L’Union africaine intensifie ses efforts pour mettre fin aux conflits armés sur le continent, notamment dans l’est de la République démocratique du Congo ,où les affrontements entre les Forces armées congolaises et les rebelles du M23, soutenus par l’armée rwandaise, continuent de semer le chaos.
Mercredi 19 mars à Luanda, le président en exercice de l’UA, João Lourenço, et le président de la Commission de l’organisation, Mahmoud Ali Youssouf, ont tenu une réunion importante.
À l’ordre du jour : la relance du processus de Luanda, une initiative diplomatique portée par l’Angola pour tenter d’apaiser les tensions et instaurer une paix durable dans la région des Grands Lacs.

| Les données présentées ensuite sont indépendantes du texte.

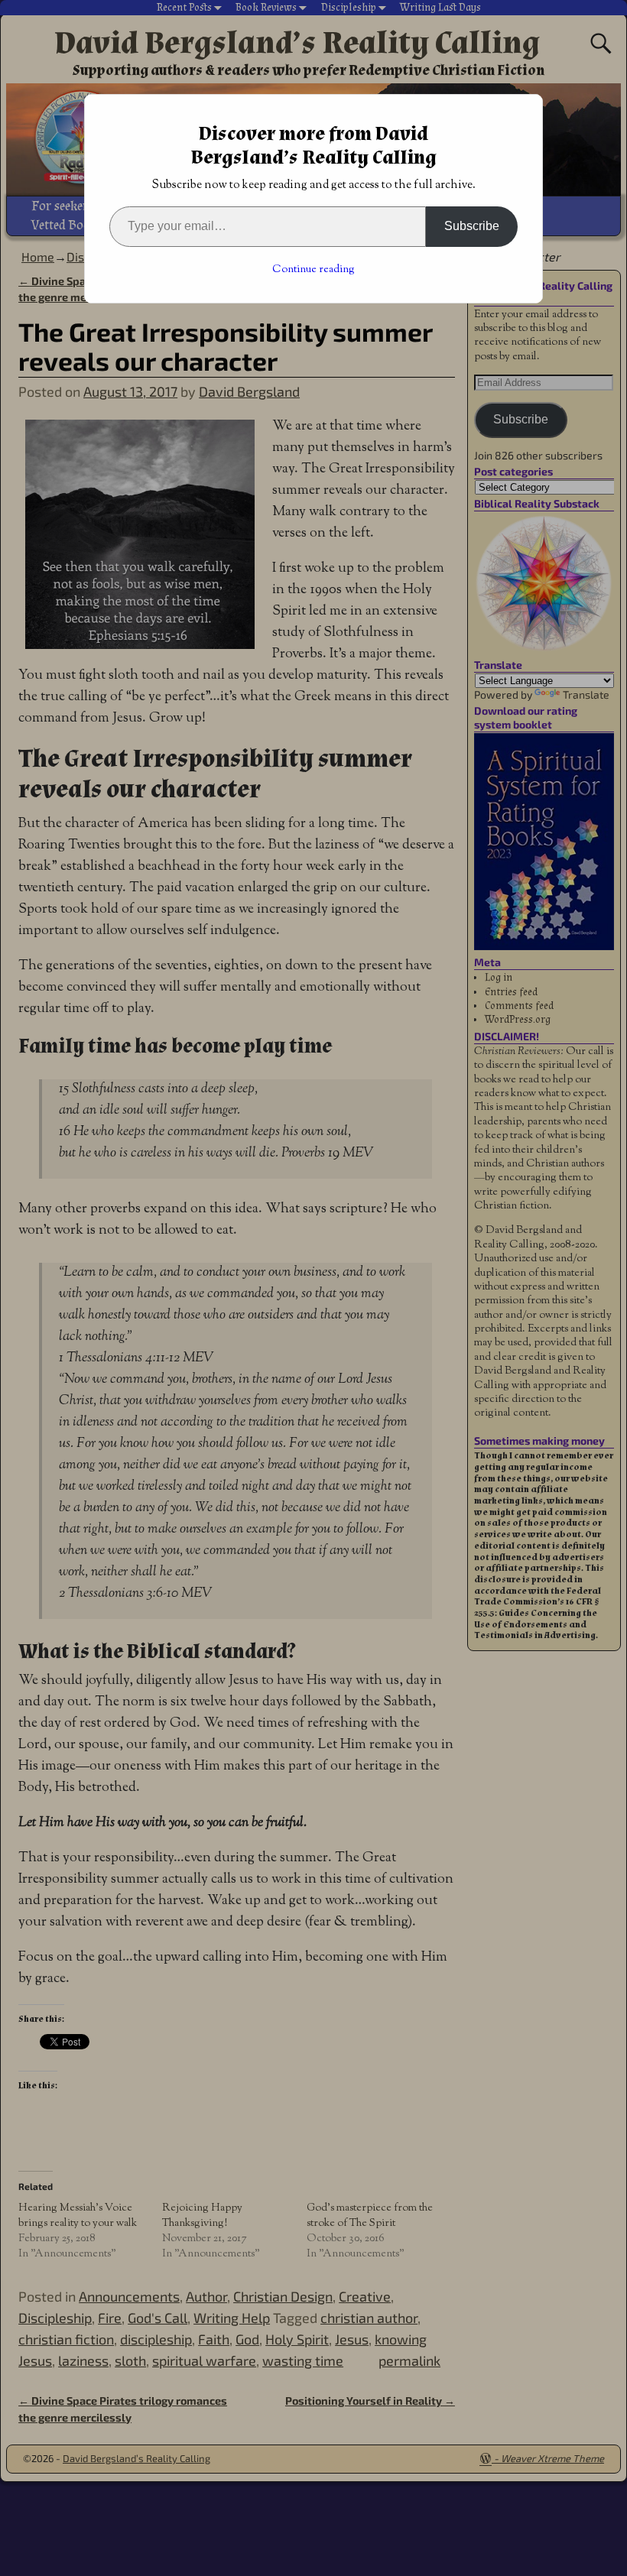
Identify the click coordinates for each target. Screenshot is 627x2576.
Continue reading (313, 269)
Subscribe (471, 225)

Le processus de Luanda face aux blocages
Malgré l’urgence de la situation, les négociations entre le gouvernement congolais et le M23, qui devaient débuter le 18 mars, ont été reportées pour des « raisons et circonstances d’une force plus grande », selon la présidence angolaise.

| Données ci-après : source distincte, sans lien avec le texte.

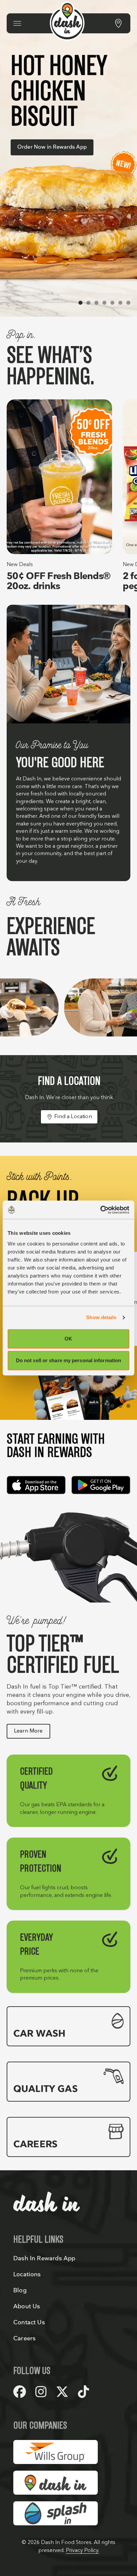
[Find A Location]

Cependant, João Lourenço et Mahmoud Ali Youssouf ont assuré que tous les efforts étaient déployés pour que cette rencontre ait lieu dans les meilleurs délais, insistant sur le fait que le dialogue reste la seule voie viable vers une résolution durable du conflit.
Cette impasse diplomatique met en lumière les défis complexes liés à la stabilisation de la RDC. Les deux dirigeants ont ainsi appelé à une implication plus forte de l’Union africaine, en complément des initiatives régionales déjà en place.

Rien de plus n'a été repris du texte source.